Get some perspective
Volunteer to help the less fortunate so you can reflect on the positives of your own life. We often become negative because we are impatient to get ahead, to increase our income and to improve our material wealth. Serving dinner at a homeless shelter can put things in focus.

Buddy up
Ask a trusted friend to point out when you're being negative. Create a signal so no one else can recognize his coaching. Act immediately to remedy the pessimistic thought or action by putting a more positive spin on a negative comment. It's all about transforming your attitude and creating new, healthier habits.

Ditch the whiners
Weed out negative people from your environment. They might be the ones giving you a negative attitude. Offer to identify when they are being contrary, and if they choose not to change, limit your exposure to them. Standing around the photocopier complaining about the boss is not good for your career or your attitude.

Refocus your mind
Find a hobby. Outside interests and regular exercise will boost beneficial chemicals to your brain. You may not think you have time for additional activities, but when you stop second-guessing your decisions, complaining about things beyond your control and feeling sorry for yourself, you'll have renewed energy.

Take stock
Recognize what's good in your life. Take an inventory of your strengths, talents and assets. Keep those positive thoughts foremost in your mind and the negative ones will not have an opportunity to take over.
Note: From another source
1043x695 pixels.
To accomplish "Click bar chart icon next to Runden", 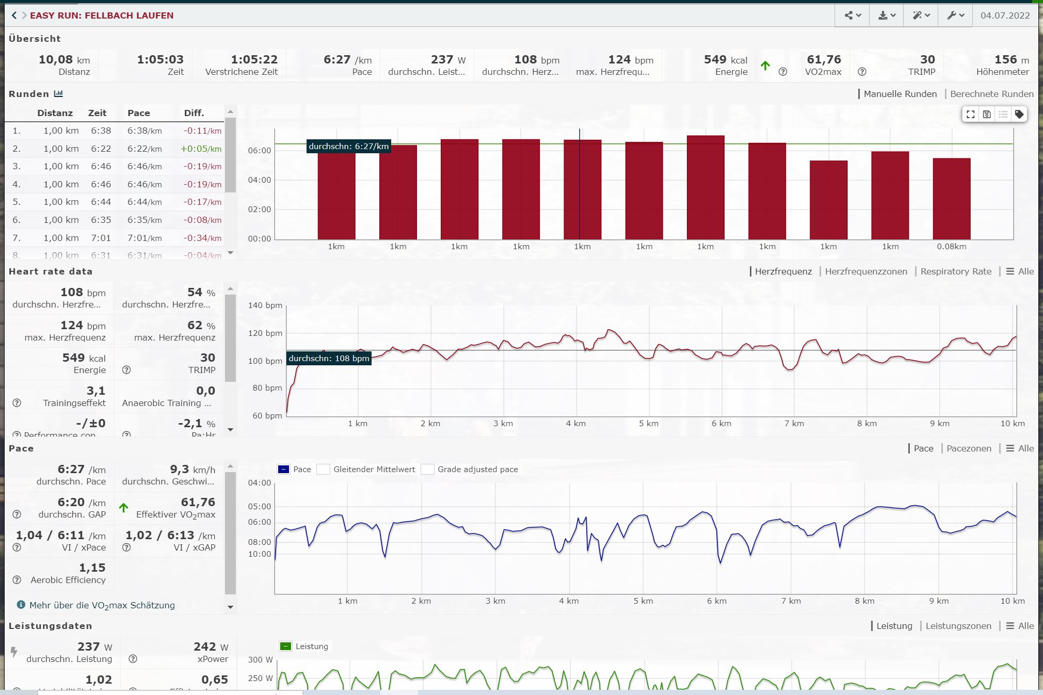I will point(58,94).
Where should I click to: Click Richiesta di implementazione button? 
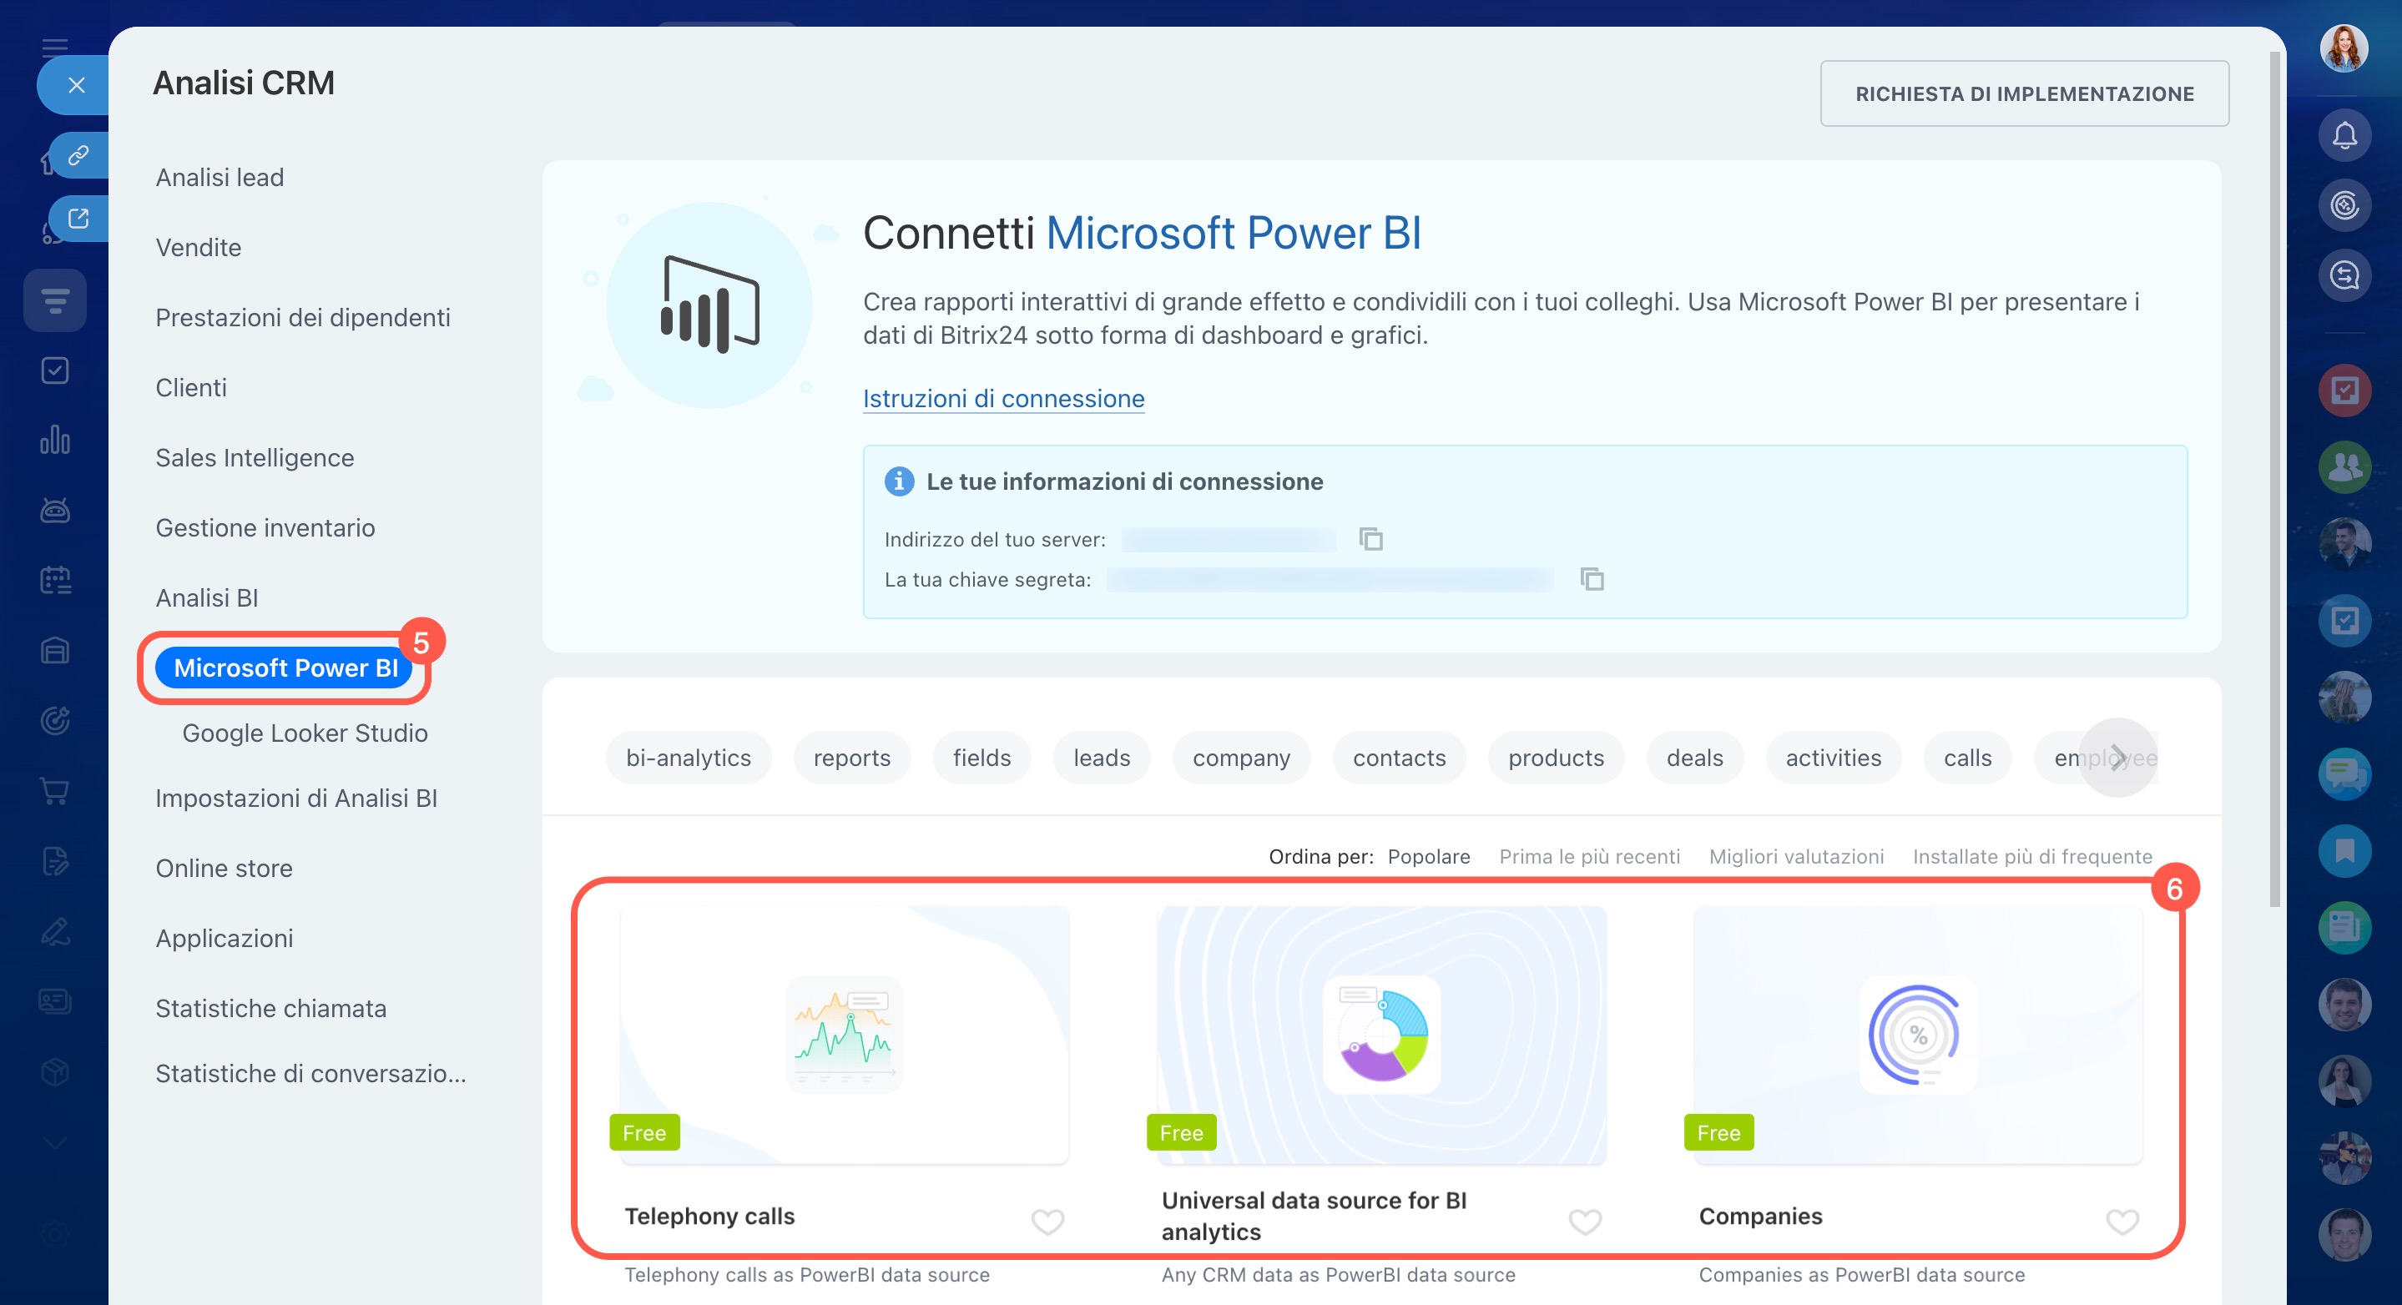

Of course, you can't always talk yourself out of negativity. Never ignore symptoms that could signal a medical or mental health condition. There are meds that can help restore the chemical balance without adversely impacting your daily activities.

Control your negativity
A certain amount of negativity is good. Anxiety helps you detect danger and assess risk factors in any situation. The important thing is to take control and focus on the positive. You can break negative thought patterns and you can get medical help for a chemical imbalance. Change your thinking and you can improve your mental health.